Но когда утопия действительно рухнула, ее могильщики внезапно оказались не у дел: на смену мгновенно пришло другое поколение, которое ничего общего с ними не хотело иметь и кинулось имитировать Запад — не реальный, многомерный и труднопостижимый, а миф о Западе, бытовавший в СССР. «Они одевались как западная элита, посылали своих детей в западные школы, но у них отсутствовал самый важный атрибут элиты — чувство ответственности за свою страну и ее историческое осознание. Они вели себя как карикатуры капиталистов в старых советских журналах». Островский иллюстрирует эту свою мысль конфликтом в семье одного из ведущих заговорщиков, Егора Яковлева, чей сын, Владимир, стал основателем газеты «Коммерсант» — эпицентра тогдашнего муляжа Запада. В силу долгой изоляции реальные традиции были утрачены, а имитаторы перебрасывали мысленный мост к предреволюционным временам российского капитализма, каким он им представлялся. Одной из поразительных примет первых постперестроечных лет было обилие на прилавках как раз переизданий дореволюционного культурного наследия — все бросились на поиски истины в собственном прошлом, а не в чужом и совершенно неведомом настоящем.
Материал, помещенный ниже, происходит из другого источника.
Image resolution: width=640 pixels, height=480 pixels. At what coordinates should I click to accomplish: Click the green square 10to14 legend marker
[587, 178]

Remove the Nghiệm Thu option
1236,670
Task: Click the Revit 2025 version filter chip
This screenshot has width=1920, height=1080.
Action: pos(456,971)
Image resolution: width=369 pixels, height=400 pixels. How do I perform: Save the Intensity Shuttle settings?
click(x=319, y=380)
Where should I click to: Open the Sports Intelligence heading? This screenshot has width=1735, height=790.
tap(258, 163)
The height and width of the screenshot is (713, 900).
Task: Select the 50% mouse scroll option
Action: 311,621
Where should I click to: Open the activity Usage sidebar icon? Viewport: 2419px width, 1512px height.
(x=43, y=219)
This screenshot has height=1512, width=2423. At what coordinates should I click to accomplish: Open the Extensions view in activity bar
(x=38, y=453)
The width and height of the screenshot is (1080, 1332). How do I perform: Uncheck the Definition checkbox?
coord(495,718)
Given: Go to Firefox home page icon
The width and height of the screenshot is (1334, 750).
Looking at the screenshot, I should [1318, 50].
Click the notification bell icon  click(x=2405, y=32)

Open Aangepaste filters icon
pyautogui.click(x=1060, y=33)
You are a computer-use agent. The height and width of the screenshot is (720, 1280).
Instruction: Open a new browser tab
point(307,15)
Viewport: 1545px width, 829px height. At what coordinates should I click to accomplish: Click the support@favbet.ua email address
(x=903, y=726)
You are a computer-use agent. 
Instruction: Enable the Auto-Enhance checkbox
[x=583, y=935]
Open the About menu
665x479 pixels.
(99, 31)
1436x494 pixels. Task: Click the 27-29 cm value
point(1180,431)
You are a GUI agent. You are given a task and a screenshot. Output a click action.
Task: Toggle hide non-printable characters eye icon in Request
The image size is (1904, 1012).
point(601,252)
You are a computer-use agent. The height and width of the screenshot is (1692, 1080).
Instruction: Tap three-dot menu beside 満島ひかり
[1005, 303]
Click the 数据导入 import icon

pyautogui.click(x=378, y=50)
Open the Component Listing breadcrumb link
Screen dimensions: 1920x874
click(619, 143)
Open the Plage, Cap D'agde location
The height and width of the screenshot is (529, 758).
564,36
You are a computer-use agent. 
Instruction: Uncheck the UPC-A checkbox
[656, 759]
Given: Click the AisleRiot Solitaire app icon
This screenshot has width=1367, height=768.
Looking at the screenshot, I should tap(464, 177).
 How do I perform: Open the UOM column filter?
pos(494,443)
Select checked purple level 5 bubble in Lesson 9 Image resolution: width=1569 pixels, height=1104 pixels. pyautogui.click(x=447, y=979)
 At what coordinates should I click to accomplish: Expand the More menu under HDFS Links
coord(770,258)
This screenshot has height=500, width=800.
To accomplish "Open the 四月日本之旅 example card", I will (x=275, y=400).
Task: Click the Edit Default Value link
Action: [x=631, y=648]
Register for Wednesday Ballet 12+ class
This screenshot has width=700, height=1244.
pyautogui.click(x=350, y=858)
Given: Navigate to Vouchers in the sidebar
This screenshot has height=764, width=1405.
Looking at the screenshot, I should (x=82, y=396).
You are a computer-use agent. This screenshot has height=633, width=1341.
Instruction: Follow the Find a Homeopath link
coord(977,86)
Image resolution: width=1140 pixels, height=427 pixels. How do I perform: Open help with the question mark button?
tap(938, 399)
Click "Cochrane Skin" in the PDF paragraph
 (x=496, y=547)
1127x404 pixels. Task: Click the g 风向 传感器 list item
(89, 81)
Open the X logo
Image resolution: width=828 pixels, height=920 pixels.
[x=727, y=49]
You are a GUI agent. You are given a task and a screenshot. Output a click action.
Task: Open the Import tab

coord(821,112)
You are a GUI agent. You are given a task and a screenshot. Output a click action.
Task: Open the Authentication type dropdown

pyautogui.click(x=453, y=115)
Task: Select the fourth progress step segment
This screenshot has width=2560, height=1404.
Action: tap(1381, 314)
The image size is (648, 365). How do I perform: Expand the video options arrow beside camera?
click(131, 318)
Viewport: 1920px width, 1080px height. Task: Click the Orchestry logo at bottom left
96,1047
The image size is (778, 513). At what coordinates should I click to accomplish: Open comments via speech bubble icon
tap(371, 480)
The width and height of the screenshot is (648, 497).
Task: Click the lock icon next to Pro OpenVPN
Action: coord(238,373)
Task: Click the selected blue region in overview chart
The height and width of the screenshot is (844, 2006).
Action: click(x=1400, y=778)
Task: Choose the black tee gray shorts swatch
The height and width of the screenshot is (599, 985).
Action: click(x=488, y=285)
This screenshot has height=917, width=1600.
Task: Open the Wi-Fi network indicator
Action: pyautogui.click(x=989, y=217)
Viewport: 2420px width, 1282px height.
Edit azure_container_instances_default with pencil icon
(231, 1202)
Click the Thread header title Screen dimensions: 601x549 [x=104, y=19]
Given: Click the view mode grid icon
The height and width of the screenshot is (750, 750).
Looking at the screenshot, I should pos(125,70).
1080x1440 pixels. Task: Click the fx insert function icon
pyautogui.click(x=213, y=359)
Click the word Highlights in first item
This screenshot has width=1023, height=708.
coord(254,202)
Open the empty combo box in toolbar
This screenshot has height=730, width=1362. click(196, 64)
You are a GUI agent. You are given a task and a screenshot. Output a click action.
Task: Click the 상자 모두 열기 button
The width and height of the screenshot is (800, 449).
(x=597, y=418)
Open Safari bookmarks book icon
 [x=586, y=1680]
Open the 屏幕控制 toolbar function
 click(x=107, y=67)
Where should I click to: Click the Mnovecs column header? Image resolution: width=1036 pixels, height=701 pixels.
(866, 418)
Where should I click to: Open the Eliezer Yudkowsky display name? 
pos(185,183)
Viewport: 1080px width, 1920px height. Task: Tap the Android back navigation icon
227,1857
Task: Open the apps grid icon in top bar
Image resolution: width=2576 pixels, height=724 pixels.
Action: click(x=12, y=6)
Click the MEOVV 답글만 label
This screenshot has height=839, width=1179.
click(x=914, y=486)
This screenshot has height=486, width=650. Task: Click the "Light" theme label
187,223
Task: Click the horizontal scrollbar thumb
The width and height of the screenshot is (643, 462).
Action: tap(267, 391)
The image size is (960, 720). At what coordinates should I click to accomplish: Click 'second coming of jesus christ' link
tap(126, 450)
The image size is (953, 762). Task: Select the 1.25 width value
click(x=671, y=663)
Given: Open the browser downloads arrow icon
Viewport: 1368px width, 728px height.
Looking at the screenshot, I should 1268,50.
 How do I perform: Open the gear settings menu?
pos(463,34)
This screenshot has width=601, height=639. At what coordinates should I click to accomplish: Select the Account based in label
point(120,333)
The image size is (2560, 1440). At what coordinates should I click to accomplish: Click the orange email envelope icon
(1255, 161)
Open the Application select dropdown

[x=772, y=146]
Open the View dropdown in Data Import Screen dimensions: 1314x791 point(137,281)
Кое-где можно еще было прочитать, что рынок основан на взаимном доверии, но на выработку этого доверия не было времени, богатеть надо было срочно. Пропасть попытались перескочить не просто в два прыжка, но еще и спиной к цели.

Энтузиазм очень скоро сменился ресентиментом и злостью, подкрепленными обратным карго-культом: дескать, на самом деле у них все в точности как у нас, они только делают вид, что все иначе. Наступившая регрессия привела к рецидиву национализма и ксенофобии, которые всегда в запасе, тогда как другие идеологии уже были скомпрометированы. Даже сегодня, зная всю эту историю вдоль и поперек, трудно нащупать роковой переломный момент. Но характерно, что, описывая кровопролитный штурм Останкинского телецентра в 1993 году, Островский отмечает сходство Виктора Анпилова, радикального коммуниста и одного из вождей мятежа, с булгаковским персонажем Шариковым из известной экранизации.

Теперь уже очевидно, что Герцен и его друзья ошиблись не только с несчастной Серафимой — они ошиблись и с Россией, на которую с опаской, но и с упованием намекал в этом эпизоде сам Герцен. Российским западникам всегда казалась, что их страна пройдет нужный путь куда быстрее, чем ее предтечи, вооружившись их опытом, и что ее грядущие достижения затмят все прежние. Они ошиблись дважды: вторая попытка оживить статую тоже завершается трагедией, хотя настоящих ее масштабов мы пока, по счастью, не знаем.

Существует еще один опыт литературной эксплуатации притчи о Пигмалионе, хорошо известный любителям научной фантастики: это рассказ Дэниэла Киза «Цветы для Элджернона», впоследствии переработанный автором в роман. В отличие от повести Булгакова это хоть и грустная, но добрая сказка: умственно отсталый герой, успехами медицины превращенный на некоторое время в гения, возвращается в свое исходное состояние без тени ресентимента, исполненный благодарности и неясных, но добрых воспоминаний о своем недолгом счастье. Увы, Булгаков куда ближе к истине: форсированный эксперимент по очеловечиванию, как правило, приводит к душению котов.